For non-Indigenous readers, he wants them to “really think critically” about the lands they live on.
In “Wishing on a Walleye,” he writes, “I wish the Oilers won the cup and then they turned the arena into the Papaschase Reserve./ I wish they gave all that 50/50 money back to the people whose land they’re playing hockey on.”
The Papaschase people lost their status despite signing an adhesion to Treaty 6 in 1877. According to band history, members were removed from their lands and forced to join other nearby First Nations or enticed to take scrip (financial vouchers in exchange for land and Treaty rights) during a time of starvation.
Kerr wants non-Indigenous readers to go beyond the trite “we love the culture, we love going to the powwow at Enoch or going to these round dances” and engage in meaningful talk and actions.
“When people start talking about, ‘Oh, we’ve come so (far).’ No. No, we really haven’t, from the settler’s standpoint. Indigenous communities, we have come a long ways, and settlers, not so much at this point.
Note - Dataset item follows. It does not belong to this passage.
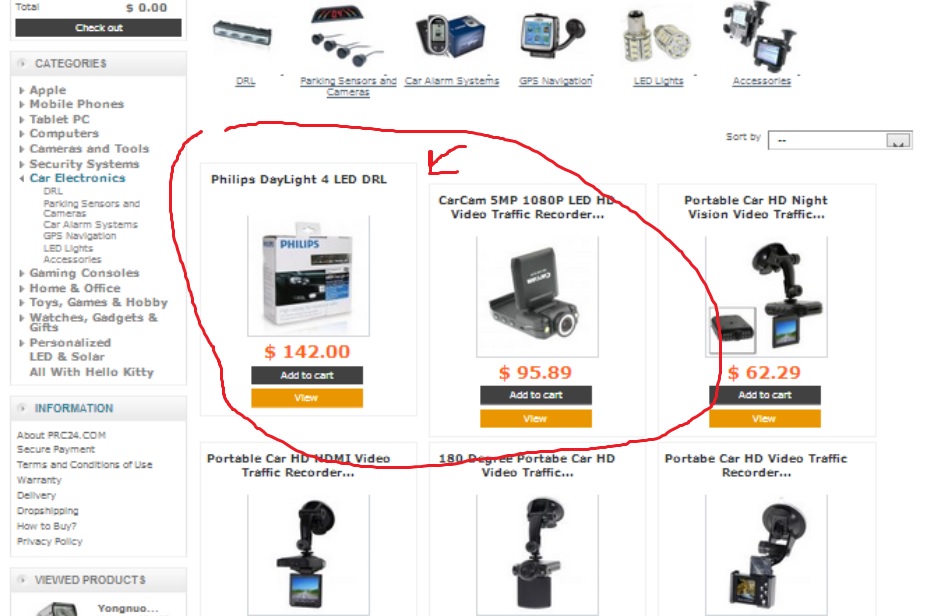Open the Sort by dropdown
The width and height of the screenshot is (930, 616).
coord(840,141)
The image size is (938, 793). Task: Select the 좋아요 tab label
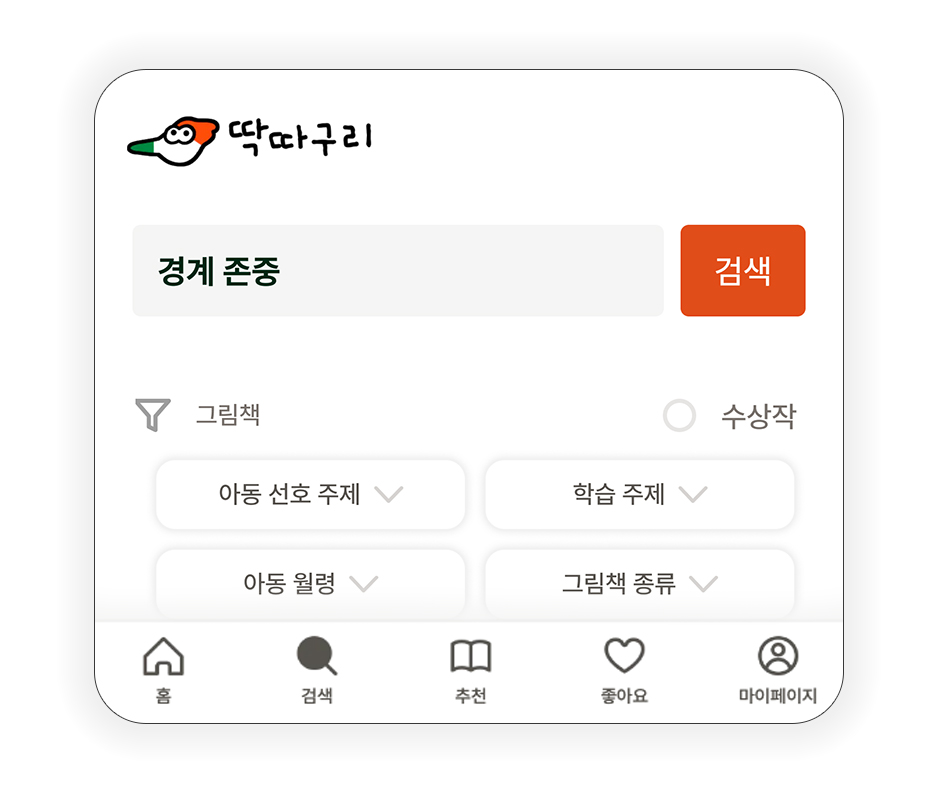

We need to get above these ideas of stereotypical reconciliation or decolonization, Indigenization, all of those buzzwords, and get something real to happen,” said Kerr.
Kerr wrote the poems for Old Gods during a two-year period. “Just Passing Through” was written for a contest for the Malahat Review during the coronavirus pandemic at a time when he was feeling sad and being reflective.
While Kerr won the Review’s long poem prize, he says the contest was more beneficial because “it gave me a good spark to write something. I don’t think I would have necessarily created a poem to that length if it was just me sitting around trying to compose stuff. It probably still would have been just these one-line poems here and there.”
Not all his poems were included in Old Gods and will be used for a future collection, he says.